*Extract:*
■ ■ ■
Parliament has directed the Assets Recovery Agency (ARA) to trace and seize bank accounts and property such as cars, homes and land that was bought using proceeds of irregular procurement of Covid-19 emergency equipment by the Kenya Medical Supplies Authority (Kemsa).

The National Assembly’s Public Investments Committee (PIC) has recommended that the ARA recover excess money paid to more than 110 firms that supplied Covid-19 items to Kemsa.

The Ethics and Anti-Corruption Commission (EACC) documented evidence of “criminal” behaviour in the purchase of Covid-19 kits and declared there was “irregular expenditure” of Sh7.8 billion.

Past trends indicate that cash from theft of taxpayer money is splashed on assets like high-end cars, land and homes.

“Once the overpaid amount is determined by a multi-agency team, ARA should move to recover the money from the firms that were overpaid,” Abdulswamad Nassir, who chairs the committee, said.
■ ■ ■
*Activity A:*
Restate the Kemsa procurement report starting at "The National Assembly’s" and ending at "land and homes.", replacing "Public Investments Committee" with "Public Accounts Committee".
*Activity B:*
Extend the report on the Kemsa Covid-19 procurement, picking up after its final sentence.

*Given data:*
■ ■ ■
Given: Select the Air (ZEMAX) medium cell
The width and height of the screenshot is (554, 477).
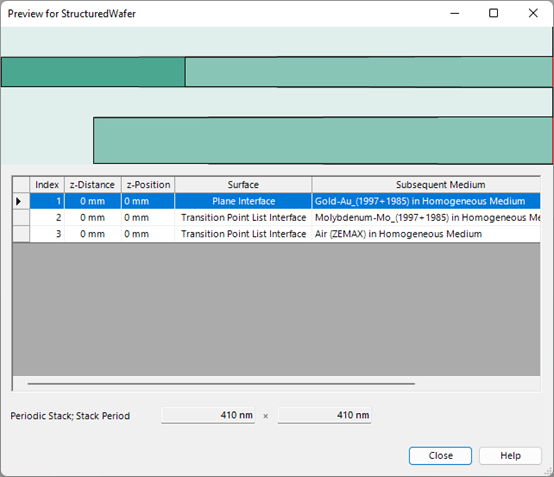Looking at the screenshot, I should pos(426,234).
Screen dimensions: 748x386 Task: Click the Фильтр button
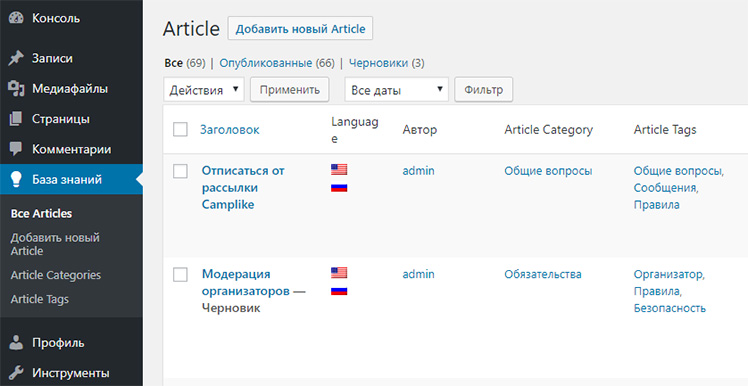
■ ■ ■
*Task answer A:*
The National Assembly’s Public Accounts Committee (PIC) has recommended that the ARA recover excess money paid to more than 110 firms that supplied Covid-19 items to Kemsa.

The Ethics and Anti-Corruption Commission (EACC) documented evidence of “criminal” behaviour in the purchase of Covid-19 kits and declared there was “irregular expenditure” of Sh7.8 billion.

Past trends indicate that cash from theft of taxpayer money is splashed on assets like high-end cars, land and homes.

*Task answer B:*
The ARA is charged with recovery of assets such as buildings, land and cash stashed in bank accounts that are suspected to be proceeds of crime or money laundering.

Kemsa bought the Covid-19 emergency equipment at Sh6.3 billion in a procurement the EACC flagged as irregular and recommended charges against some officials.

A special audit by Auditor-General Nancy Gathungu showed that Kemsa may realise a loss of Sh2.33 billion if the products, which were stuck at its warehouses, are sold at the current market price.

In a separate report, the Public Procurement Regulatory Authority catalogued instances of alleged inflation of prices for products procured by Kemsa.

Paracetamol tablets sold at Sh40 per pack were bought for Sh66.50 during the pandemic, while alcohol-based hand sanitiser priced at Sh313 was purchased at Sh495, the report said.

“There was no evidence of indicative price indices obtained through market survey,” the report said.

It also alleged that most “tenders were retrospectively negotiated and evaluated after the deliveries” and “some of the negotiated prices were not as per the prices as proposed.”

In its damning report tabled in Parliament last evening, the PIC wants all firms that supplied Kemsa at inflated prices to refund the government the excess payment within a month.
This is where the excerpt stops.